Enhanced lazy encoding in BuckleScript
Recently we made some significant improvements with our new encoding for lazy values and we find it so exciting that we want to highlight the changes. The new encoding generates very idiomatic JS output like hand-written ones.
What's the difference?
Take this code snippet for example:
let lazy1 = lazy {
"Hello, lazy" -> Js.log;
1
}; // create a lazy value
let lazy2 = lazy 3 ; // artifical lazy values for demo purpose
Js.log2 (lazy1, lazy2); // logging the lazy values
let (lazy la, lazy lb) = (lazy1, lazy2); // pattern match to force it evaluated
Js.log2 (la, lb); // logging forced values
Running this code in node, the output is as below:
lazy_demo$node src/lazy_demo.bs.js
[ [Function], tag: 246 ] 3 # logging the output of two lazy blocks
Hello, lazy
1 3
With the new encoding, the output is as below:
bucklescript$node jscomp/test/lazy_demo.js
{ RE_LAZY: 'todo', value: [Function: value] } # logging block one
{ RE_LAZY: 'done', value: 3 } # logging block two
Hello, lazy
1 3
As you can see, with the new encoding, no magic tags like 246 appear, and the lazy status is clearly marked via RE_LAZY: 'todo'
or RE_LAZY: 'done'
.
More than that, the generated code quality is also improved, in the old mode, the generated JS code is like this:
var lazy1 = Caml_obj.caml_lazy_make((function (param) {
console.log("Hello, lazy");
return 1;
}));
console.log(lazy1, 3);
var la = CamlinternalLazy.force(lazy1);
var lb = CamlinternalLazy.force(3);
console.log(la, lb);
var lazy2 = 3;
In the new mode, it is much simplified:
var lazy1 = {
RE_LAZY: "todo",
value: (function () { // internal function is using uncurried function for performance
console.log("Hello, lazy");
return 1;
})
};
var lazy2 = {
RE_LAZY: "done",
value: 3
};
console.log(lazy1, lazy2);
var la = CamlinternalLazy.force(lazy1);
var lb = CamlinternalLazy.force(lazy2);
console.log(la, lb);
What changes do we make?
In native, the encoding of lazy values is rather complicated:
- It is an array, which is not friendly for debugging in JS context.

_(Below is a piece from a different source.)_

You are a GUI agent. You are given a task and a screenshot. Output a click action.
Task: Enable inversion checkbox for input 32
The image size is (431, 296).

- It has some special tags which is not meaningful, for example, magic number 246, in JS context.
- It tries to unbox lazy values with the help of native GC, however, such complexity does not pay off in JS since JSVM does not expose its GC semantics.

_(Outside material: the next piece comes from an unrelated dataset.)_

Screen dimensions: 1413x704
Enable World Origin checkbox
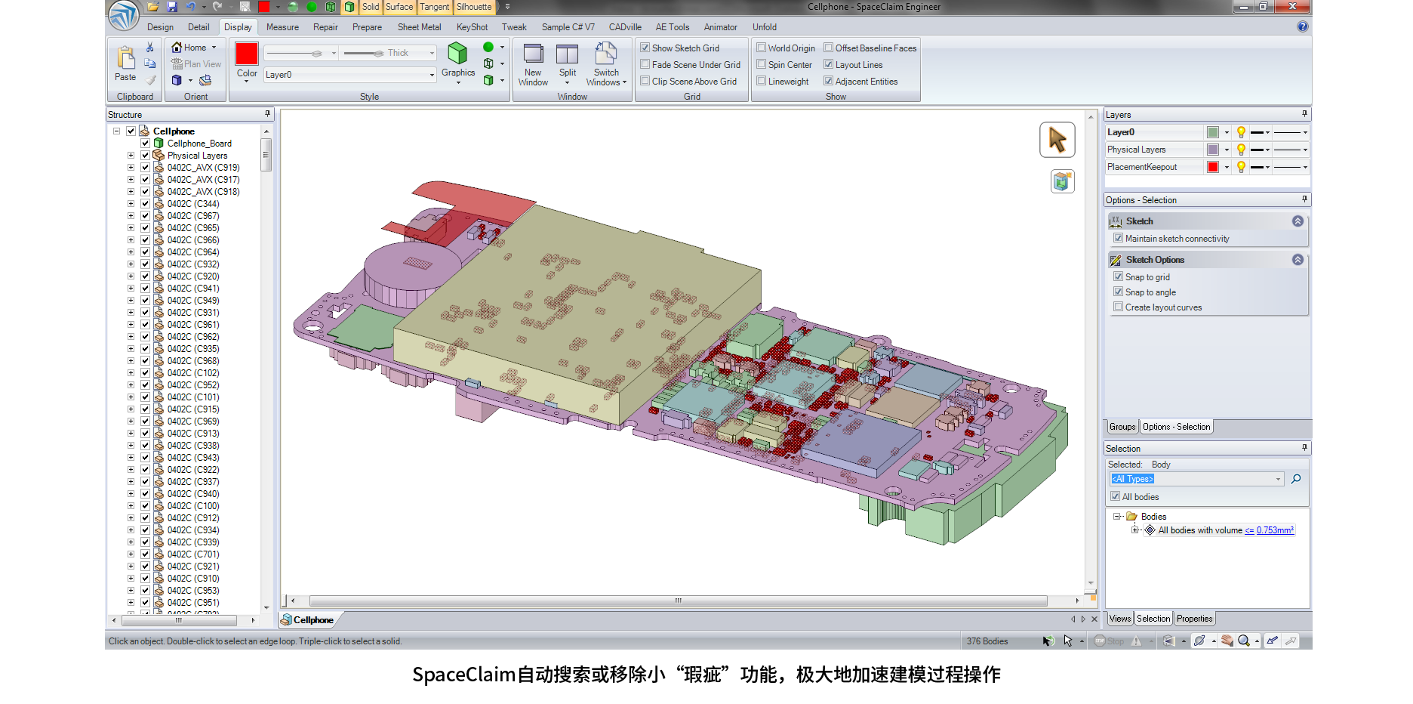coord(762,48)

So in the master, our encoding scheme is much simplified to take advantage of JS as much as possible:
The encoding is uniform, it is always an object of two key value pairs, one is
RE_LAZY
to mark its status, the other is either a closure or an evaluated value.The compiler optimization still kicks in at compile time: if it knows such lazy value is already evaluated or does not need to be evaluated, it will promote its status to be 'done'. However, unboxing is not happening unlike native. This makes sense since the most interesting unboxing scenarios happens in runtime instead of compile time where it is impossible in JSVM.
With the new encoding, the lazy is a much nicer sugar and we encourage you to use it whenever it is convenient!
Caveats:
Don't rely on the special name RE_LAZY
for JS interop, we may change it to a symbol in the future.